Il en résulte une démotivation que nombre de directions choisissent pourtant d’ignorer. Mais qui peut devenir clairement contre-productive, provoquant ce que le sociologue Norbert Alter nomme le « retrait passif » du salarié, voire ce que François Dupuy décrit comme le « sous-travail », « qui n’a rien à voir avec le sous-emploi puisqu’il concerne des salariés en poste, à plein temps, mais qui ne travaillent pas ou beaucoup moins que ce qu’ils devraient ». Un sous-travail souvent compensé par la productivité élevée des intérimaires et des précaires. « L’écart de productivité entre insiders et outsiders peut varier de un à trois », relève le sociologue (voir LSM novembre 2010, p. 6).

Si les entreprises ne remettent pas en question l’organisation du travail – les systèmes industriels de lean production, de Six Sigma, de progrès continu… s’étant répandus à la planète entière –, elles ont néanmoins des marges de manœuvre. « Certains centres d’appels ne ressemblent plus du tout à ce qu’ils étaient il y a dix ans. C’est le cas notamment de centres d’appels intégrés que l’on a pu observer. Les managers de proximité, souvent appelés superviseurs, jouent davantage leur rôle d’écoute, suscitent des réunions où chacun évoque des retours d’expérience. L’idée est de travailler sur la qualité et non plus sur la quantité. Dans certains services d’assurance à distance, des bac + 5, des juristes résolvent les problèmes de sinistre des clients avec efficacité. Et pas en cinq minutes avec un voyant rouge qui clignote s’ils dépassent le temps imparti », constate Martine Le Boulaire.

“Les entreprises sont perdantes lorsqu’elles ne permettent pas aux salariés de collaborer ensemble à la définition de ce qu’est la qualité du travail” (Sophie Prunier-Poulmaire)

Pas de fatalité.
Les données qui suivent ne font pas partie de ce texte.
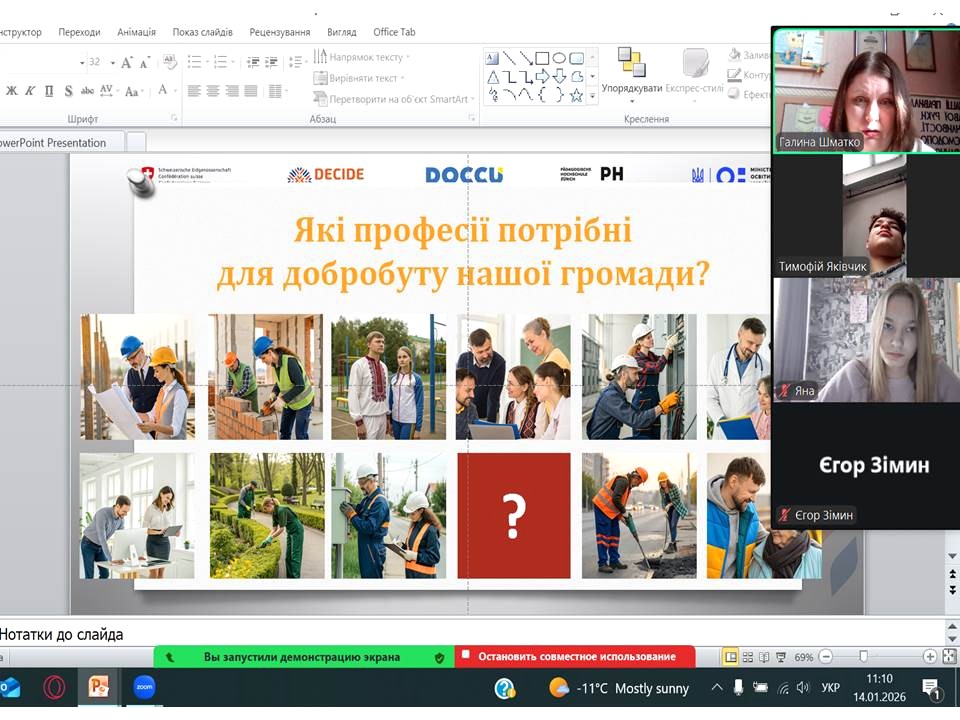The width and height of the screenshot is (960, 720).
Task: Click the Упорядкувати (Arrange) icon
Action: [x=631, y=63]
Sophie Prunier-Poulmaire est également optimiste. « Avec l’élargissement du concept de santé au travail aux notions de risques psychosociaux, on inclut, en plus du coût physique, le coût psychique et mental que peuvent provoquer les organisations du travail. Si on réinjecte du sens dans l’activité exercée, on sortira de cette spirale infernale. Ce n’est pas une fatalité. » Et de prendre l’exemple de cette entreprise de la Bancassurance qui a accepté de revenir en arrière. Au terme d’un très coûteux changement de son système informatique, elle avait modifié le travail des opératrices. Auparavant, elles saisissaient toute la journée des données. Un travail pas très valorisant mais qui avait pour elles un sens car ces données étaient personnalisées. Elles visualisaient les clients, les opérations, les événements de leur vie. Du jour au lendemain, elles ont dû entrer des kilomètres de chiffres et de codes. L’absentéisme a explosé. « Du coup, l’entreprise a réintroduit une partie de personnalisation dans les données, ce qui a engendré un surcoût. Mais, à terme, elle est gagnante. Les entreprises sont perdantes, et leurs salariés en souffrance, lorsqu’elles ne leur permettent pas de collaborer ensemble à la définition de ce qu’est la qualité du travail, de mettre en commun, y compris entre collègues, ce qu’est un travail bien fait », détaille Sophie Prunier-Poulmaire.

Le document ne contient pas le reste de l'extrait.